VALOR DA CESTA BÁSICA DE GRÁFICOS DE JORNAL ELEVOU PARA R$ 166 DESDE OUTUBRO, MAS TEM SIDO ESQUECIDO

O jornal de Bragança, localizado na cidade de mesmo nome no interior do Estado, vem descumprindo a lei quanto ao valor da cesta básica dos gráficos do setor. A nova Convenção Coletiva de Trabalho do segmento, aprovada por patrões e trabalhadores desde outubro do ano passado, definiu o aumento de R$ 140 para R$ 166. Porém, desde então, o novo valor não tem sido garantido. Após seis meses com a defasagem ilegal, chegou agora a primeira denúncia ao sindicato da classe (Sindigráficos). A entidade já acionou a empresa e alerta aos demais trabalhadores dos outros sete jornais funcionando na região para atentar-se para questão. Uma denúncia revelou ainda um outro problema mais antigo no jornal de Bragança, que somente agora está sendo revelado para o Sindicato.  A empresa não cumpre a data limite para pagar o salário mensal de seus gráficos. A convenção define o prazo limite até o dia 5. O jornal só paga no 5º dia útil. Ou seja, sempre paga atrasado. O salário de fevereiro, por exemplo, só foi pago agora no último dia 8 – três dias após o limite. Para estes casos, a convenção na sua cláusula oitava estabelece uma multa diária. O jornal, portanto, deve pagar R$ 23 por cada dia em que atrasar.
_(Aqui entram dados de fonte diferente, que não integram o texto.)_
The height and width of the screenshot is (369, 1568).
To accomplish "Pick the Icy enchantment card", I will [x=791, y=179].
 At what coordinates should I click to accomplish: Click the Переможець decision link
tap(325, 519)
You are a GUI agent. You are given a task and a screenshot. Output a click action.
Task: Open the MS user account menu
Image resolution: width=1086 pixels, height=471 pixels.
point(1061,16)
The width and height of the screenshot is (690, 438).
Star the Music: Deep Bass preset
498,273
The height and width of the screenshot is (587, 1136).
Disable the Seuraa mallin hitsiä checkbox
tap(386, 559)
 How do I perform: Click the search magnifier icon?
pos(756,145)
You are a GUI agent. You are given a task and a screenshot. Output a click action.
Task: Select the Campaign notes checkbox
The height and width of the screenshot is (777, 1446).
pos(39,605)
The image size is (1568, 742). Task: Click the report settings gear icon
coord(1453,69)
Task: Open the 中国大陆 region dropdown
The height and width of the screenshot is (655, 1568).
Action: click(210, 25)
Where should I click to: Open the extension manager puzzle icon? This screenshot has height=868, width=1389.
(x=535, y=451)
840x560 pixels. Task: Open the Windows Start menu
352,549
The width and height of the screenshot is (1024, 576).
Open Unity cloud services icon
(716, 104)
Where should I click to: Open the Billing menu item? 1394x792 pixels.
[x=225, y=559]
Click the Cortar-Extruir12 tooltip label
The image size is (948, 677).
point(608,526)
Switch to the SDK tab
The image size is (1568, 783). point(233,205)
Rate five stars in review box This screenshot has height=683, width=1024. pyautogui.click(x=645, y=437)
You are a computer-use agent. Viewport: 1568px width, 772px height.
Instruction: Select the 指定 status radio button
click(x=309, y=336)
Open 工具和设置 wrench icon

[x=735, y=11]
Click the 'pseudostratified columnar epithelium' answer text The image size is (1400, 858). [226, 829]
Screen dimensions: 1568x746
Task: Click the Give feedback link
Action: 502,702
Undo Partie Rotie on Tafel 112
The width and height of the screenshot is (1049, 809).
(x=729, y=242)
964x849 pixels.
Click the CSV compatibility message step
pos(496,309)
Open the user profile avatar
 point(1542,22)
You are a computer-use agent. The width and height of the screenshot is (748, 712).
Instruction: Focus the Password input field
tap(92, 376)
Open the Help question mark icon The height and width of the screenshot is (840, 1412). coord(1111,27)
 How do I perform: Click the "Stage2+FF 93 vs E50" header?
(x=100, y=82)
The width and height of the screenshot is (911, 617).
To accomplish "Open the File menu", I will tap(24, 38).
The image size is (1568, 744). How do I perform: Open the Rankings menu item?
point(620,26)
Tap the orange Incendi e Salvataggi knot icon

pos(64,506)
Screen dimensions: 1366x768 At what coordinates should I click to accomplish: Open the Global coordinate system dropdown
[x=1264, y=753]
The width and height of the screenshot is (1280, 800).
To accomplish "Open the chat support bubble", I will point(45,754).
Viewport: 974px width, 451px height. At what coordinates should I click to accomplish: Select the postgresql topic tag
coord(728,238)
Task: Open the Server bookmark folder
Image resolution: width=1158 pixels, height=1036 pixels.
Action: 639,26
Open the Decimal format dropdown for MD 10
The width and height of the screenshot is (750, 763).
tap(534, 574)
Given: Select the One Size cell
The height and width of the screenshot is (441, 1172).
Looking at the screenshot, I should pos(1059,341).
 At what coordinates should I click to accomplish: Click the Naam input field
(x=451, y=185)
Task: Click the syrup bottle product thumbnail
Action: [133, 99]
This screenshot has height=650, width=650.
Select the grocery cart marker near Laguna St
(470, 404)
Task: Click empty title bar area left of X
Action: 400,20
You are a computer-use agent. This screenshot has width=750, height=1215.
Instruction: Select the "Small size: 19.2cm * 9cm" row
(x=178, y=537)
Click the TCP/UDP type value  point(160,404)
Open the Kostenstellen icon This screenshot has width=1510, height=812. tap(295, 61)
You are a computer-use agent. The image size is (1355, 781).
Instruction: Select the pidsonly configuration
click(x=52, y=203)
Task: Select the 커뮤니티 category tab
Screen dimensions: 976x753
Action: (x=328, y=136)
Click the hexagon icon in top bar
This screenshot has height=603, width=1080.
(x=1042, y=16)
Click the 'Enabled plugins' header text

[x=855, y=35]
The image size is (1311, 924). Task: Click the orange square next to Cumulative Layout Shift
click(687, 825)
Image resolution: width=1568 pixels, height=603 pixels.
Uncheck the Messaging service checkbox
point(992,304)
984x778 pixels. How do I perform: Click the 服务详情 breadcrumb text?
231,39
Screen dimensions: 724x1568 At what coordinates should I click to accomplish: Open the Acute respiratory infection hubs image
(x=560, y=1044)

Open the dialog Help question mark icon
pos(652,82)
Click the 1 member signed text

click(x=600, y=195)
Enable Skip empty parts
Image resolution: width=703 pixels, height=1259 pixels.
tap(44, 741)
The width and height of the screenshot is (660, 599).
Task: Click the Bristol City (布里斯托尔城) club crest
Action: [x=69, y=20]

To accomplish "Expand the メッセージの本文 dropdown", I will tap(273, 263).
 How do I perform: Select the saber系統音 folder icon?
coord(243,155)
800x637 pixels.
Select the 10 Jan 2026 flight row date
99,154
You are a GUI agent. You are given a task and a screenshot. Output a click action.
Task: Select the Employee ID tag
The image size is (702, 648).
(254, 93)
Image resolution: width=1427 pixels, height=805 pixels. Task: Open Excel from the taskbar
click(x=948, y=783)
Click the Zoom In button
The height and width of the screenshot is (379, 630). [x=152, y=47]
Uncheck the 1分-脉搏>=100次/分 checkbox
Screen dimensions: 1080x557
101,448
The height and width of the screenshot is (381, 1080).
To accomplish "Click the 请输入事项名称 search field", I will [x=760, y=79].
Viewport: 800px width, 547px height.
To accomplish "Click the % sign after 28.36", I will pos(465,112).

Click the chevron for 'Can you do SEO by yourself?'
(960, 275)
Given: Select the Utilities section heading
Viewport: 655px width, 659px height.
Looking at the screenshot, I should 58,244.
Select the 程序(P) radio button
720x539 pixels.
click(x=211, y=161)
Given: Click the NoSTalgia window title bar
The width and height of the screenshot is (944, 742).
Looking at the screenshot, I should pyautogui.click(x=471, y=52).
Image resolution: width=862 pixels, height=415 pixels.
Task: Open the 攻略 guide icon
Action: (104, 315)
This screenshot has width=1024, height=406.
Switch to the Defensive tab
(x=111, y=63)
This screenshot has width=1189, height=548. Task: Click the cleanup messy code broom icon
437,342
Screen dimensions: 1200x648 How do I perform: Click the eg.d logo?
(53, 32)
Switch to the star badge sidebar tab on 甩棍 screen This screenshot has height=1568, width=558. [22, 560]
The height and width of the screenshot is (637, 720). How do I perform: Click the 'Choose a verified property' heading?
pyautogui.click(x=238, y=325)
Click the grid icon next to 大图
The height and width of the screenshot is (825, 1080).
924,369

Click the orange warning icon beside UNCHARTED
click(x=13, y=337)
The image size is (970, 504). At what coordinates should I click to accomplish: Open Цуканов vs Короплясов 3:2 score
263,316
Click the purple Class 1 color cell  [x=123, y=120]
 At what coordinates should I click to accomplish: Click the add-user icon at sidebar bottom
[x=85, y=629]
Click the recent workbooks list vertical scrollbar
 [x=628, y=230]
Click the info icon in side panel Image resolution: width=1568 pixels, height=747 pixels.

A regularização imediata da data do pagamento salarial e também como será efetuado o pagamento das multas pelos respectivos atrasos farão parte de uma reunião com o jornal que foi solicitada pelo Sindigráficos. A entidade espera que o encontro ocorra até o final desde mês. Em caso de negativa da empresa, o caso será levado ao Ministério do Trabalho, que costuma intervir rapidamente mediante o conflito pela irregularidade.

É oportuno ressaltar que o valor do salário dos gráficos de jornais teve reajuste em fevereiro. Ele equivale ao complemento da recuperação de perdas inflacionários em 2016. Este aumento deve ser pago já desde o último dia 5. “O salário funcional (para quem tem acima de um ano na empresa) subiu de R$ 1.325 para R$ 1.380. O salário normativo (abaixo de um ano) passou de R$ 1.151 para R$ 1,2 mil”, alerta o Sindigráficos.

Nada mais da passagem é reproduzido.